When the investigators compared risk groups, patients in the predefined high‑risk category had more than double the chance of experiencing TLF compared with those in the low‑risk group (P < .001). Perhaps most striking from a clinical‑impact standpoint, target lesion failure was responsible for 46% of all patient‑oriented major adverse cardiac events, meaning nearly half of the most serious long‑term problems could be traced back to the originally treated lesion. This raises a provocative question: should follow‑up care focus much more aggressively on that specific stented segment rather than treating it as “fixed” once the patient leaves the hospital?
IN PRACTICE
The investigators emphasized that their findings highlight a growing need to pay closer attention to long‑term prevention of target lesion failure rather than viewing PCI as a one‑time cure. In practical terms, this might translate into more individualized follow‑up, stricter attention to risk‑factor control, and more careful selection of stent type and procedural strategy, especially for older or high‑risk patients.
For clinicians, the message is uncomfortable but important: even with contemporary PCI and advanced stent designs, a substantial proportion of serious events a decade later are still tied to the original lesion. But here’s where it gets controversial: should cardiology guidelines push for more routine long‑term imaging or functional testing of stented segments in high‑risk patients, or would that lead to over‑treatment and unnecessary procedures?
SOURCE
The study was led by Burcu Tas Özbek from Rigshospitalet Hjertecentret in Copenhagen, Denmark, and the full report was published online in the journal Open Heart on November 13, 2025 (Open Heart, volume 12, issue 2, article e003588). The publication offers more detailed statistical modeling and subgroup analyses for readers who want to explore the nuances of the data and methodology.
LIMITATIONS
Like any long‑term observational analysis, this work comes with important caveats. STEMI care evolved substantially over the decade in question, including changes in pharmacotherapy, devices, and procedural techniques, which may limit how directly the findings apply to patients treated under today’s protocols.
In addition, after the initial 5‑year follow‑up period, clinical events were collected retrospectively from medical records and national registries rather than through ongoing, prospectively adjudicated surveillance. Events occurring beyond 5 years were not reviewed by an independent clinical events committee, which introduces the possibility of misclassification or under‑reporting and should be kept in mind when interpreting late outcomes.
DISCLOSURES
The investigators reported that the study did not receive specific external funding earmarked for this analysis. They also stated that they had no conflicts of interest to declare, which may reassure readers concerned about financial or industry‑related bias influencing the design, conduct, or reporting of the trial.

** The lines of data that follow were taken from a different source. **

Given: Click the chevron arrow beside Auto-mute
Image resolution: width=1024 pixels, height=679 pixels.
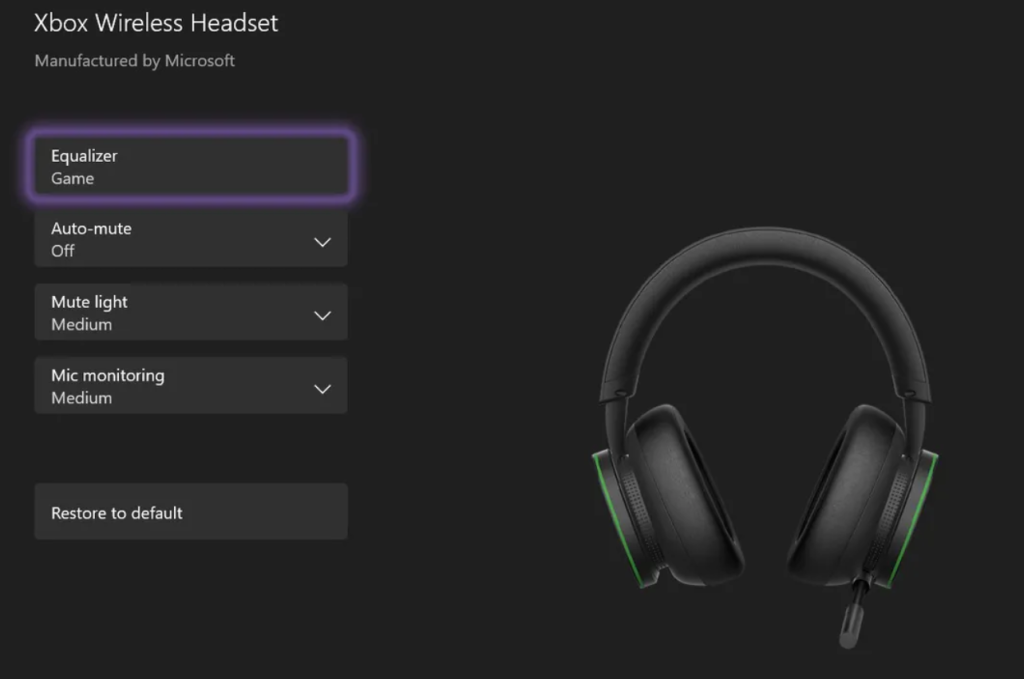Looking at the screenshot, I should (x=323, y=242).
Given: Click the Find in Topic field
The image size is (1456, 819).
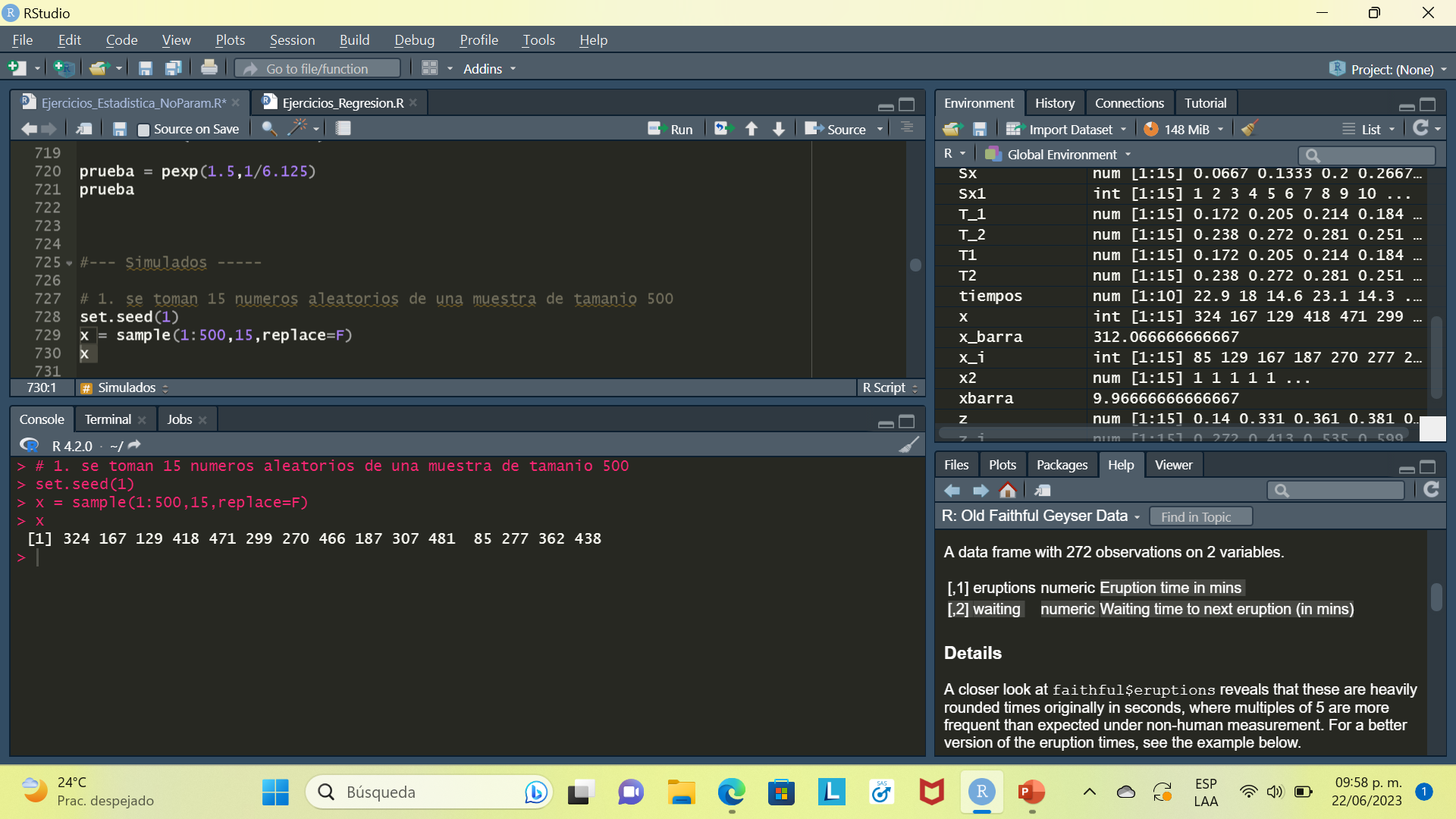Looking at the screenshot, I should pyautogui.click(x=1200, y=516).
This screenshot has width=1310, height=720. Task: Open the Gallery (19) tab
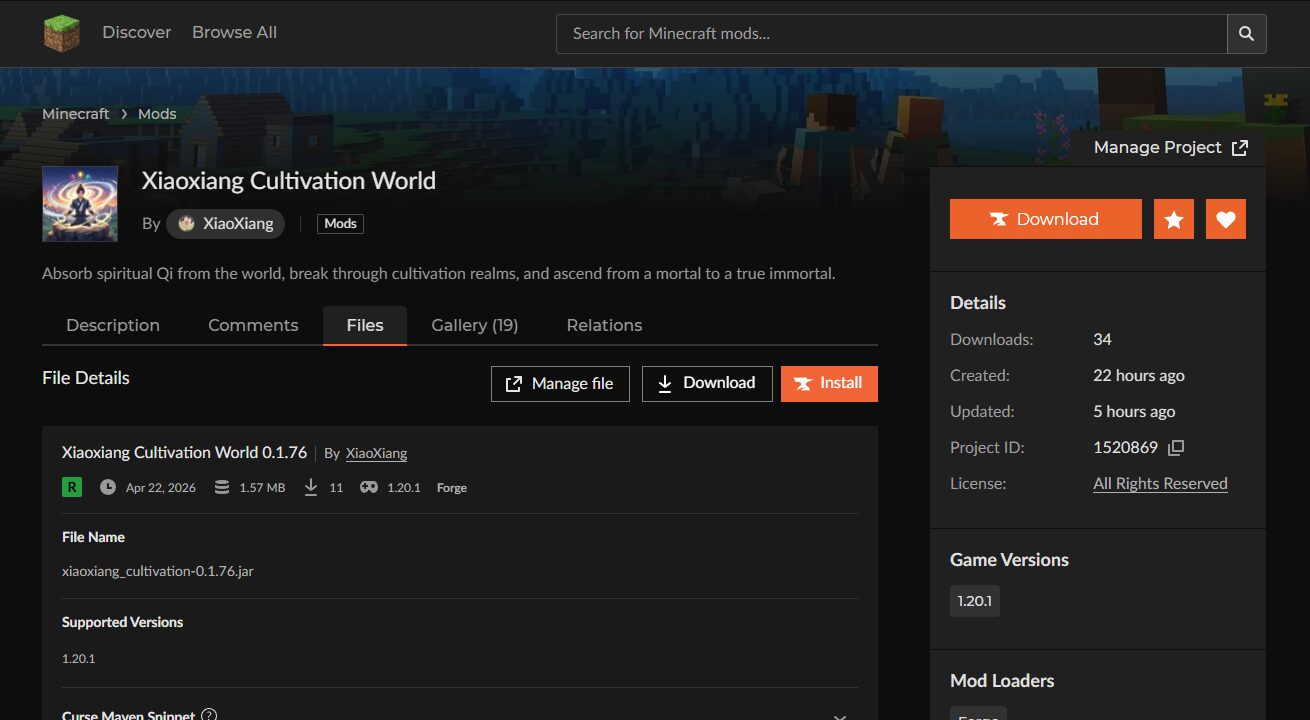(474, 326)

As a final note of transparency, the article describing these findings was developed using multiple editorial tools, including artificial intelligence, as part of the writing and production workflow. Human editors reviewed and refined the content before publication to ensure accuracy, clarity, and adherence to journal standards.
A question for you: Do these data make you think current follow‑up after STEMI PCI is too relaxed, especially for older or high‑risk patients—or do you feel more aggressive surveillance and intervention could actually do more harm than good? Share where you stand and why—you may not agree with the implications of this study, and that disagreement is exactly what pushes the field forward.